Une ado découverte dans un centre commercial. Amnésique. Muette. Le corps couvert d’écailles tatouées. Une femme, Lucy Thurman, se présente à l’agence d’adoption. Ancienne Grosse Dame dans un cirque, elle est persuadée qu’elle est la mieux placée pour prendre soin de cette enfant traumatisée, baptisée Emma, car elle aussi a connu des moments difficiles.
Après quelques semaines de tranquillité, Lucy décide de mener son enquête et découvrir quel monstre est capable de tatouer une jeune fille presque intégralement, et la choquer au point qu’elle ne puisse plus parler. Mais pour cela, elle va devoir affronter son propre passé, et retourner au cirque, voir les seules personnes capables de la renseigner sur les monstruosités apparentes et secrètes…

Et c’est là que commenceront les ennuis.



Et que commencera également le nôtre. Si les 3 premiers chapitres font la part belle à l’action et l’évolution rapide des faits (la découverte de la fille, son adoption, le meurtre du directeur du centre par de mystérieux hommes en noir…), la suite relève de l’étude appliquée du malheur humain et d’un partage on ne peut plus manichéen de l’espèce humaine, les bons d’un côté, les méchants de l’autre. Si vous ne voulez pas être témoin de l’autopsie que je fais subir à ce roman, sautez à la conclusion.
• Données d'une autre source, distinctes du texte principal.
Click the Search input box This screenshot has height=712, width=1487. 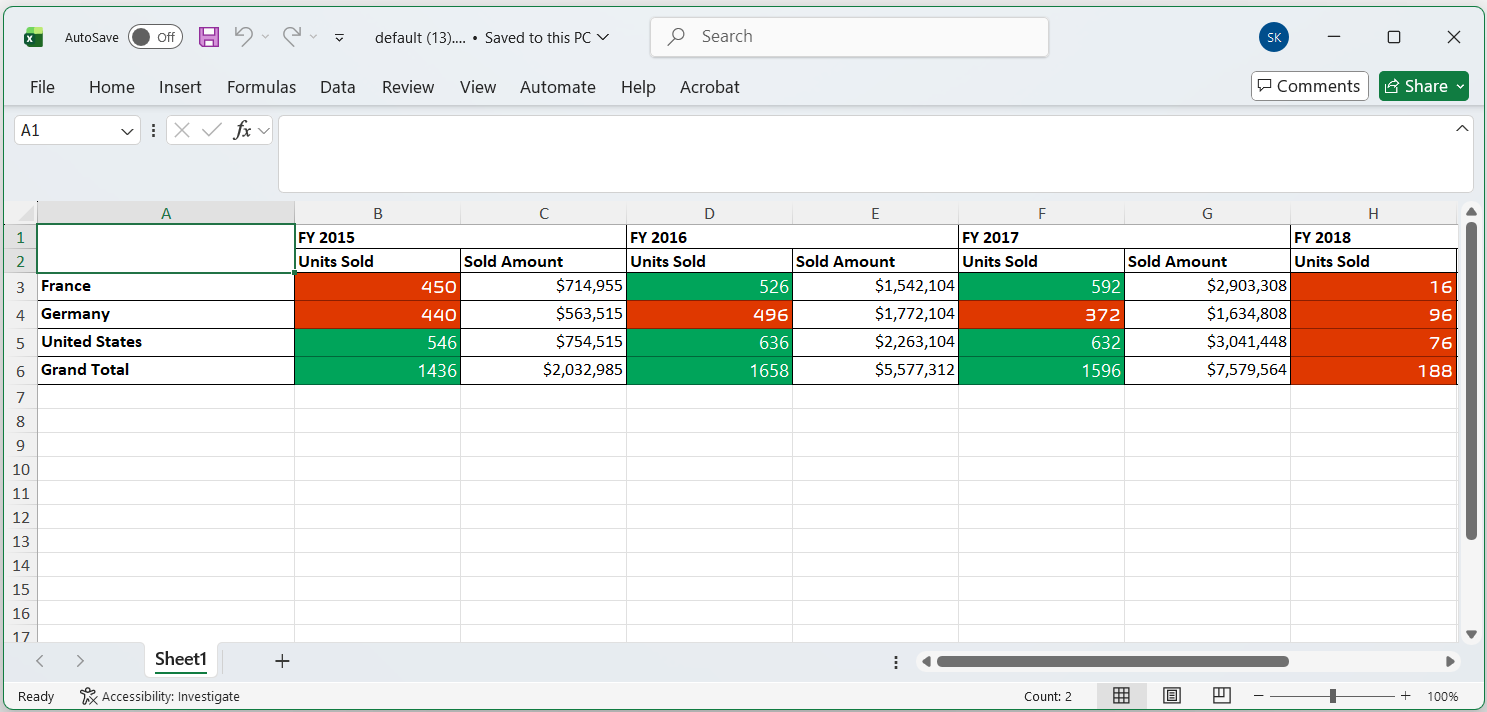(x=849, y=37)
Les chapitres suivants vont en effet nous détailler par le menu les traumatismes subis par Lucy dans son enfance, au fur et à mesure qu’elle revoit les personnes qui à l’époque l’ont soutenue ou enfoncée. Mais les souvenirs prennent tellement le pas sur le récit que la brève scène d’action qui voit Emma se faire re-kidnapper (et s’échapper) se perd dans le flot du rabâchage des malheurs subis. S’ajoute à cela l’incapacité totale d’Emma à vaincre son amnésie, et les indices distillés avec avarice et au compte-gouttes (il faut atteindre la 150e page pour comprendre vaguement où va le roman, la 250e pour qu’Emma prenne sur soi et sente sa mémoire lui revenir, la 310e pour qu’elle se mette en route, suite à l’intime conviction que Lucy est tombée entre les griffes du méchant). L’errance dure un peu, si bien que tout se dénoue dans les 60 dernières pages (mais en comptant les feuillets blancs entre les chapitres très courts, cela en fait même moins).
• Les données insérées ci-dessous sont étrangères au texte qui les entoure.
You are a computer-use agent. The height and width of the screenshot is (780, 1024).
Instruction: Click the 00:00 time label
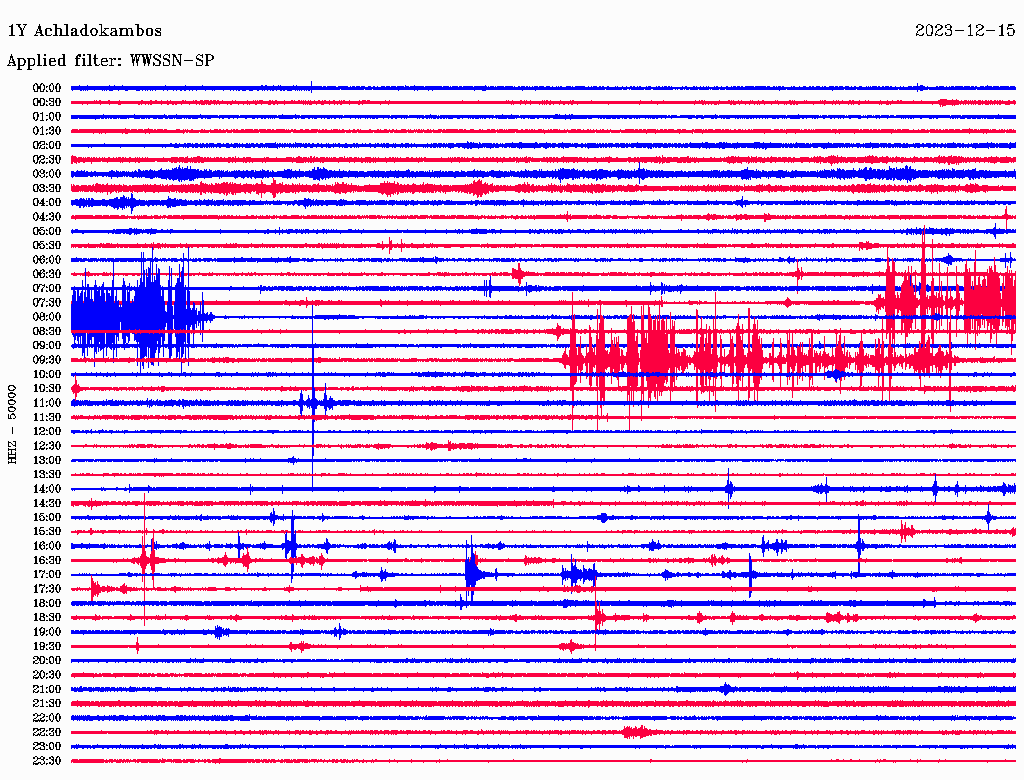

Donc la conclusion est précipitée, tous les éléments de compréhension qui faisaient défaut nous sont livrés en vrac, avec d’incroyables coïncidences assénées pour combler les brèches (incroyable, mais le pasteur qui a violé Lucy dans son enfance est le même télé-évangéliste qui a tatoué Emma… et l’auteur enfonce le clou en faisant révéler cet état de fait à la 410e page par un protagoniste mystérieusement laissé de côté précédemment…).

Conclusion très mitigée

Car quand on fait le bilan, c’est à pleurer.
Une histoire pas très intéressante sinon pour qui apprécie le pathos, et qui peine à captiver, une faute cruciale aggravée par une langue morne et une écriture sans grande recherche. J’hésite à accuser uniquement la traduction, certaines phrases ou expressions (du genre : “il la tenait ferme” plutôt que “fermement”) sonnent vraiment mal, affaiblissant encore le texte déjà pas fabuleux.

Les protagonistes se comptent sur une main et se connaissent tous plus ou moins, malgré leur dispersion géographique. La chronologie entretient un flou artistique que le découpage du roman ne clarifie pas. Et les incohérences sont comblées par d’heureux hasards…

Tous les seconds rôles sont d’une platitude à pleurer. Ainsi que je l’ai évoqué plus haut, ou ils sont gentils (très gentils, solidaires, accueillants, compréhensifs) ou méchants (mais alors très méchants). Pas de demi-mesure dans le peuple américain. Est-ce pour mieux souligner qu’il y a des gens biens, à qui on peut faire confiance, dans ce monde de brutes égoïstes et prêtes à tout pour quelques dollars ou juste le plaisir de faire mal ? Argument trop facile auquel je ne crois pas moi-même tellement le résultat est grotesque de mièvrerie et dépourvu de la moindre nuance.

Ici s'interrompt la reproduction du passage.